| HN Mirror

Y	Hacker News new \| ask \| show \| jobs

by kgeist 5 days ago

I have to disagree with most claims. I run Qwen3.6-27b at 260k context and 40-60 tok/sec. It handles most coding problems as well as Sonnet 4.6 under OpenCode on our production tasks. (As an experiment, I run the same prompts for the same issues in parallel for Qwen 3.6 and Sonnet 4.6 and usually see little difference in performance). I see zero degradation from quantization in practice.

Settings: RTX 5090, 5-bit weights (Unsloth), FP8 KV cache.

Last time I tried running large MoEs on this PC, they had inferior quality at 2-3 bits compared to much smaller dense models at 5-6 bits, and were slower anyway.

1 comments

zozbot234 5 days ago

A 260k context (close to the stock maximum for Qwen, though it's possible to extend it) will take ~16GB RAM for storing the KV cache, barring quantization tricks which severely degrade quality.

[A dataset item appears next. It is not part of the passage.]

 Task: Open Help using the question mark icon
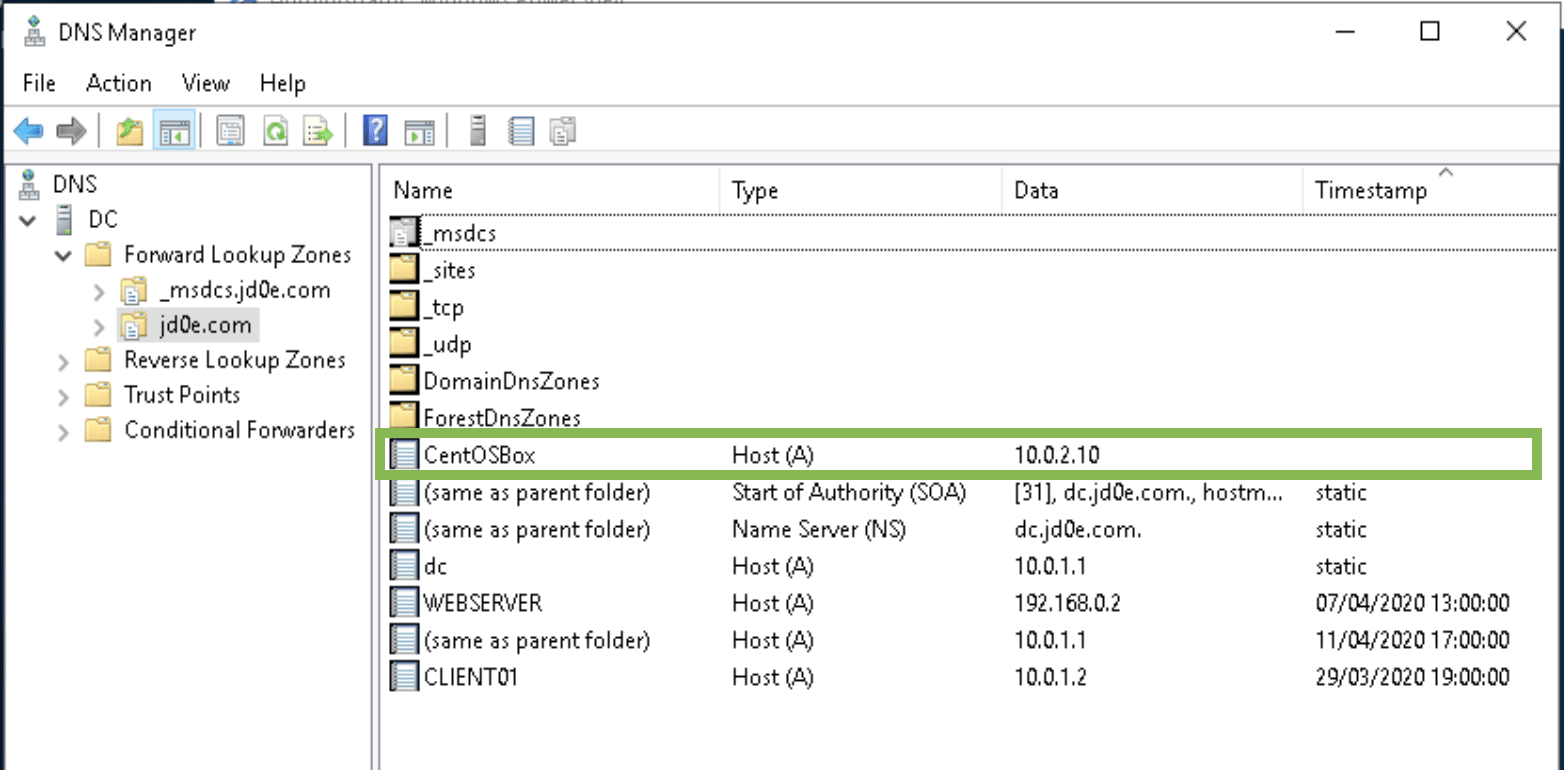[x=374, y=130]
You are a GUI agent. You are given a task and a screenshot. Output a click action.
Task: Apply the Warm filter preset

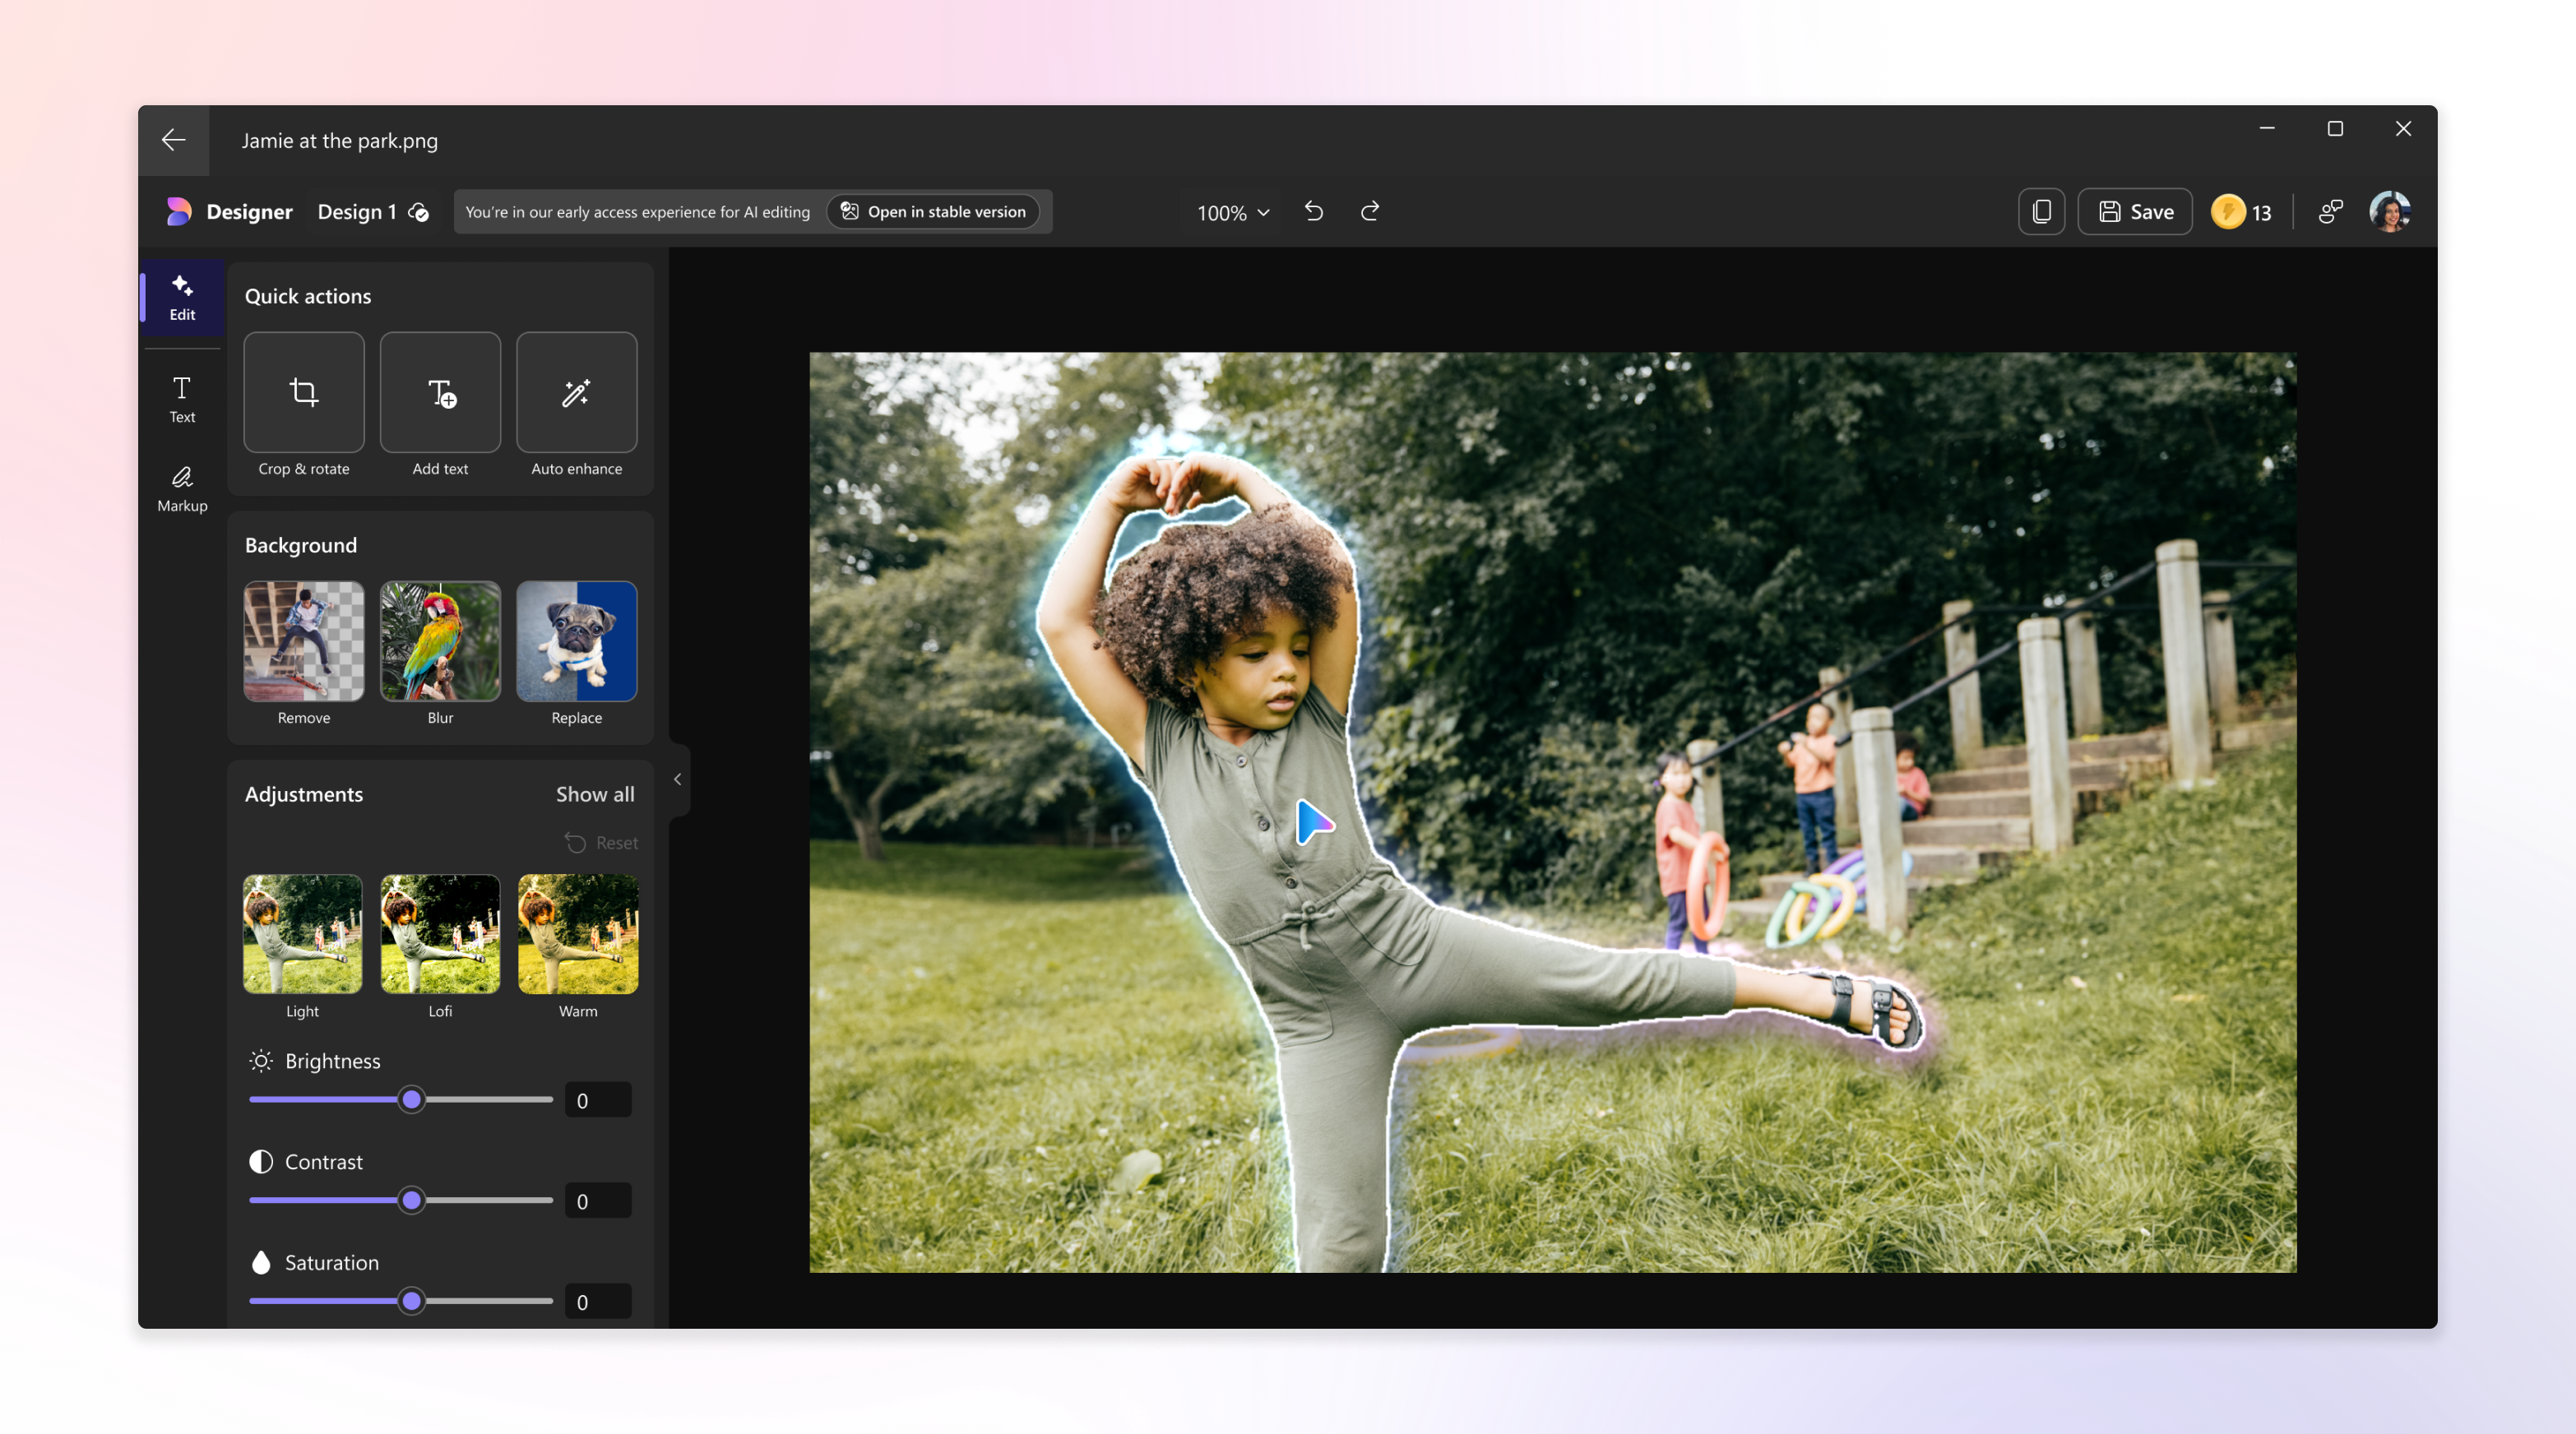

That's a whole lot more than what DeepSeek requires for a similar context length, and makes it infeasible to batch multiple inferences together. This used to be the status quo for consumer inference, in fact it still is for models like Kimi and GLM (which can sometimes be smarter than even DeepSeek V4 Pro!) but we can also do better nowadays.